A incrível transformação da ilha japonesa que desafiou os limites da geografia urbana

Entenda por que cinco mil pessoas viviam confinadas em um pequeno rochedo no oceano

Entenda por que cinco mil pessoas viviam confinadas em um pequeno rochedo no oceano | Jakub Hałun/Wikimedia Commons

Mais de cinco mil pessoas já dividiram um espaço de apenas 60 mil metros quadrados. Essa era a realidade de Hashima em meados de 1959.

Entretanto, esse formigueiro humano durou pouco tempo na história do Japão. Em 1974, o local foi abandonado e ganhou o status de ilha fantasma. Aproveite e veja também: Ilha próxima de paraíso natural vira sinônimo de tranquilidade para o verão

O motor que impulsionou a ilha

A ocupação acelerada ocorreu devido às jazidas de carvão encontradas sob o mar. A Mitsubishi comprou o terreno e instalou uma estrutura de mineração complexa.

O carvão impulsionou o crescimento e atraiu famílias inteiras para o rochedo. Assim, a ilha transformou-se em um centro produtivo de extrema relevância econômica.

A infraestrutura do gigante de ferro

Prédios altos e serviços essenciais foram criados para sustentar a crescente população local. O formato das construções lembrava um navio, gerando o apelido “Gunkanjima”.

O concreto dominava a visão, já que quase não existiam árvores no local. Além disso, o isolamento geográfico forçava uma convivência muito próxima entre os moradores.

O sofrimento entre as paredes de pedra

Infelizmente, a história local também guarda relatos de exploração e dor profunda. Trabalhadores forçados sofreram na “Ilha do Inferno” durante a Segunda Guerra Mundial.

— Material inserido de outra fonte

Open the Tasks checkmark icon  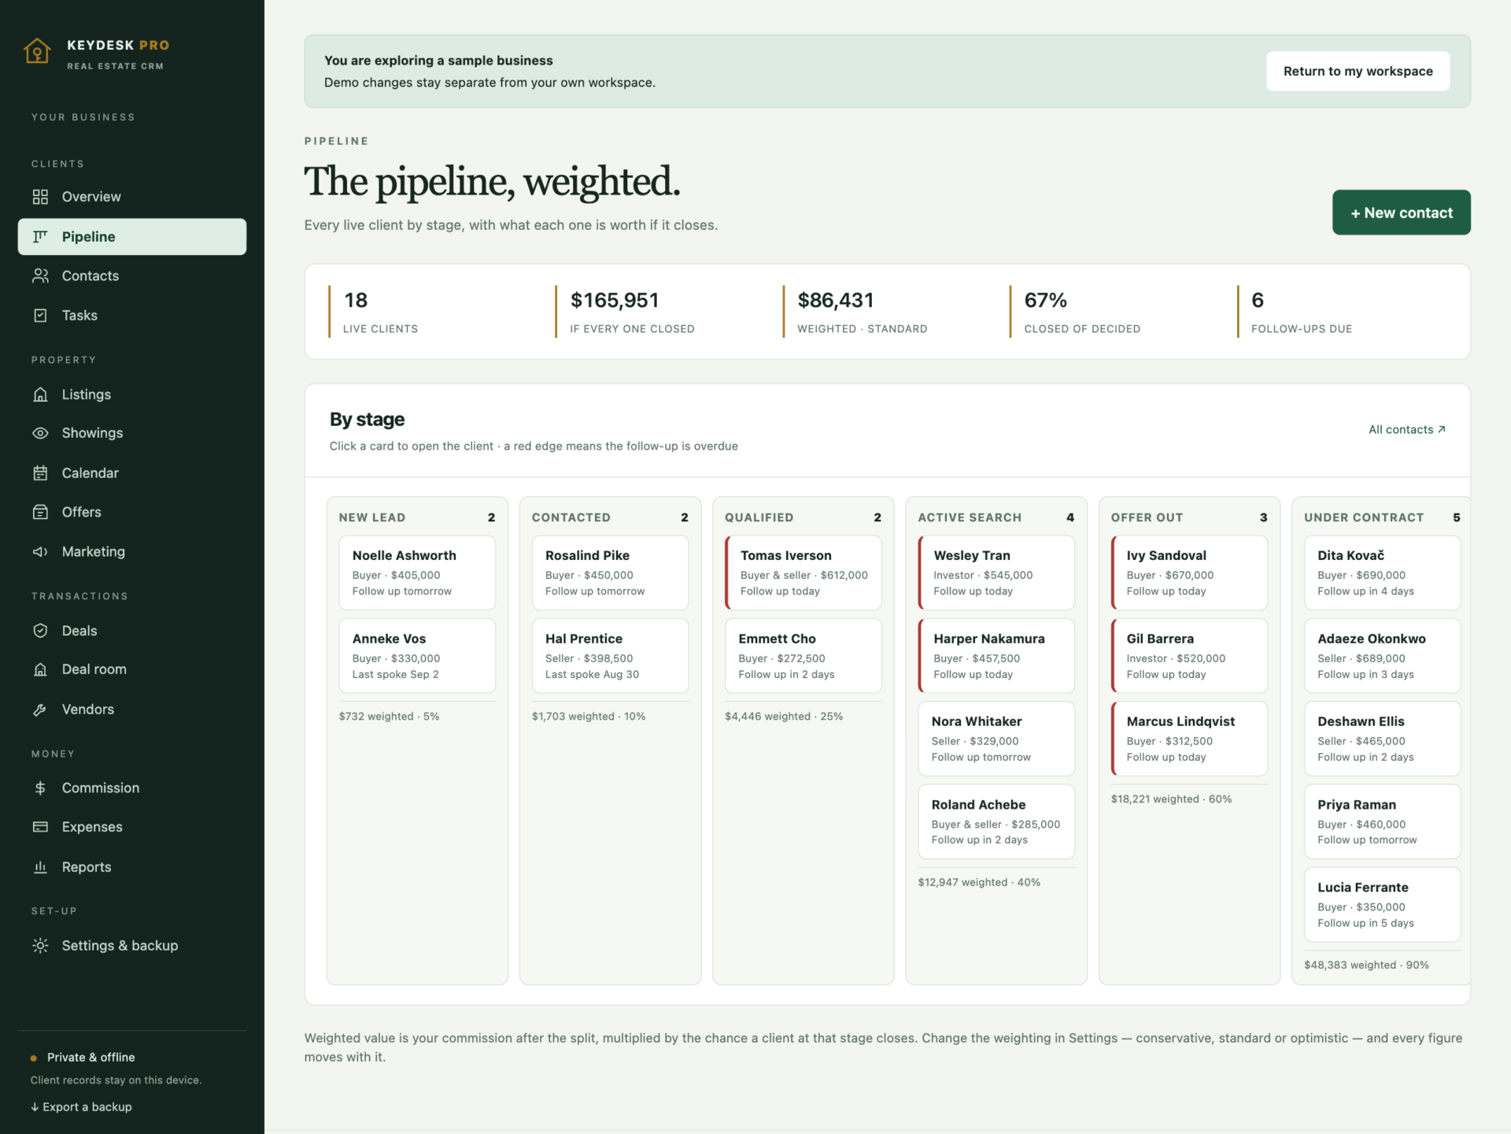click(x=40, y=315)
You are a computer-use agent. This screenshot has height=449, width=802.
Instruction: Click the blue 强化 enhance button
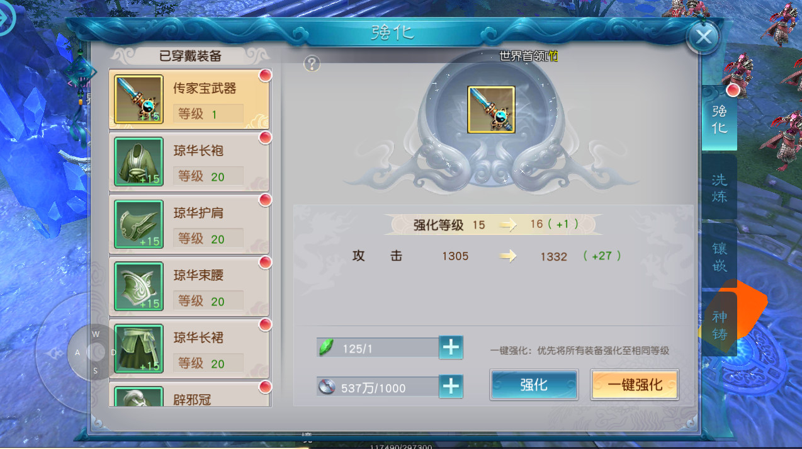(x=534, y=384)
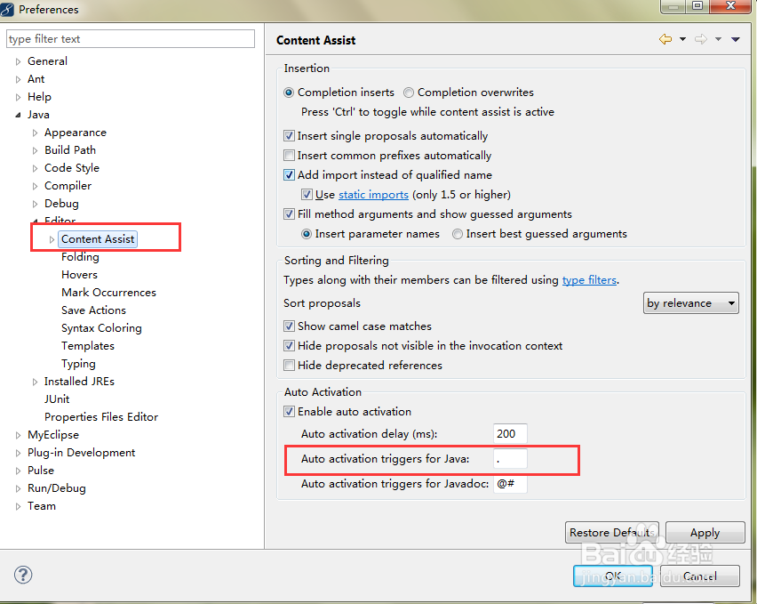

As condições eram precárias e a rotina dentro das minas era exaustiva. Além disso, os trabalhadores menos experientes moravam nos andares mais vulneráveis a tufões e outros desastres naturais.

O destino final das ruínas japonesas

A economia mudou e o petróleo desbancou o uso do carvão mineral. Portanto, a Mitsubishi encerrou as atividades e a ilha foi evacuada em poucas semanas.

Atualmente, restam apenas escombros deteriorados pelo tempo e pela força das tempestades. A visitação pública é restrita por segurança, permitindo acesso apenas a áreas específicas.